Retype each record shown below, leaving every character as it is.

▽

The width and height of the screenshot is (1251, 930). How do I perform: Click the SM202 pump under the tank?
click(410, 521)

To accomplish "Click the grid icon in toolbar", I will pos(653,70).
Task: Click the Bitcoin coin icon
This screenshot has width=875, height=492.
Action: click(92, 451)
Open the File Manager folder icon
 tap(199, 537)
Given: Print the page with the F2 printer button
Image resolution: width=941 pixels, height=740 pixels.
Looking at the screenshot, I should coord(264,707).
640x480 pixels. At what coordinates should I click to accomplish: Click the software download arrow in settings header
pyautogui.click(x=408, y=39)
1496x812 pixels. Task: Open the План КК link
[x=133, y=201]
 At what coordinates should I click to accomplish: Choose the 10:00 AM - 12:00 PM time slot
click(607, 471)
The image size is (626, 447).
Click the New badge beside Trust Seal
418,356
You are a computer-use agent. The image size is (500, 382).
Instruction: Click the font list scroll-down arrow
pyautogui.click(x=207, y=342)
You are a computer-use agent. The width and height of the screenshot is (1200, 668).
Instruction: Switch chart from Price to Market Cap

△

Solution to this exercise
The width and height of the screenshot is (1251, 930). How do I perform: Click the SM202 pump under the tank?
click(410, 521)

To accomplish "Click the grid icon in toolbar", I will pos(653,70).
Task: Click the Bitcoin coin icon
This screenshot has width=875, height=492.
Action: click(92, 451)
Open the File Manager folder icon
 tap(199, 537)
Given: Print the page with the F2 printer button
Image resolution: width=941 pixels, height=740 pixels.
Looking at the screenshot, I should coord(264,707).
640x480 pixels. At what coordinates should I click to accomplish: Click the software download arrow in settings header
pyautogui.click(x=408, y=39)
1496x812 pixels. Task: Open the План КК link
[x=133, y=201]
 At what coordinates should I click to accomplish: Choose the 10:00 AM - 12:00 PM time slot
click(607, 471)
The image size is (626, 447).
Click the New badge beside Trust Seal
418,356
You are a computer-use agent. The image size is (500, 382).
Instruction: Click the font list scroll-down arrow
pyautogui.click(x=207, y=342)
You are a computer-use agent. The width and height of the screenshot is (1200, 668).
Instruction: Switch chart from Price to Market Cap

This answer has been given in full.